▶ _AIM_
Reproduce every line from the one containing "Choose the check mark √ recent symbol" down to the end of the items, requests included, and shift each coordinate in the answers by adding 18 to it. Leave the pictures out.

%%

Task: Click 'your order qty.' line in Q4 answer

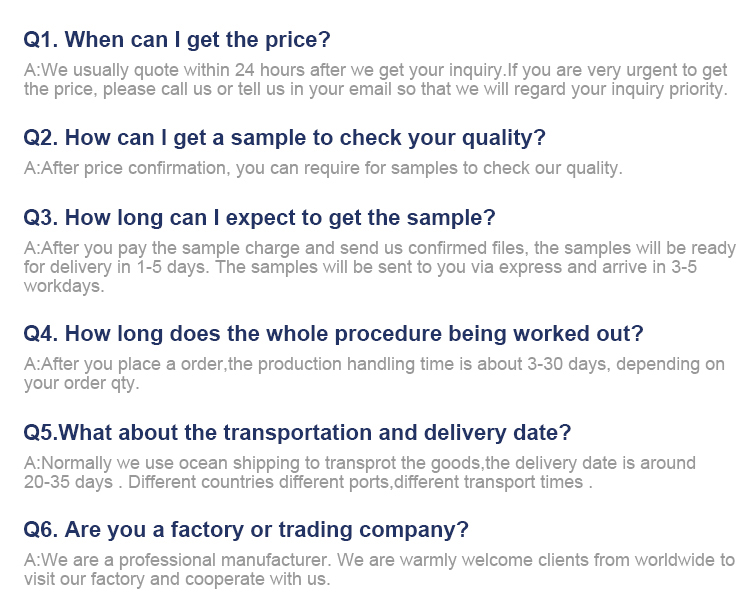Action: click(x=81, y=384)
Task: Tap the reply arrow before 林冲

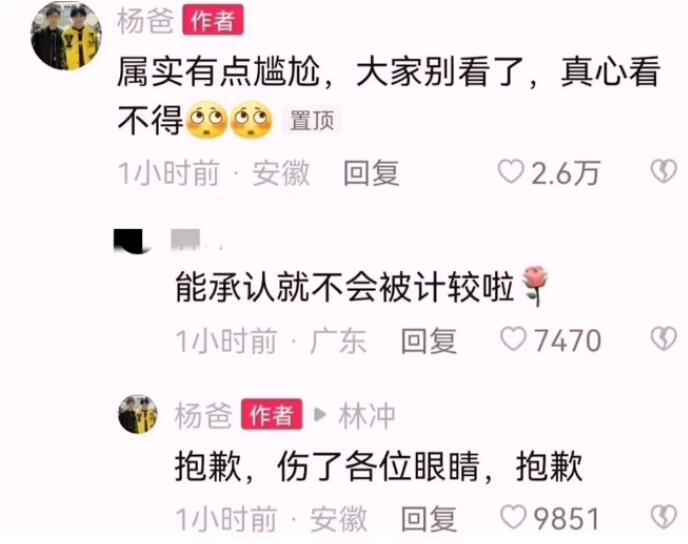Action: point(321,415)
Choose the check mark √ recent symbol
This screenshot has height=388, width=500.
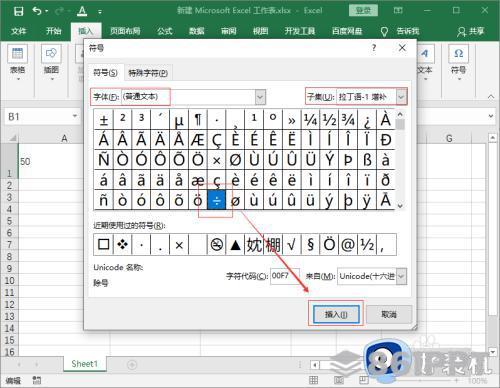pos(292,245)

%%

▶ _RESPONSE_
Choose the check mark √ recent symbol
This screenshot has height=388, width=500.
pos(310,263)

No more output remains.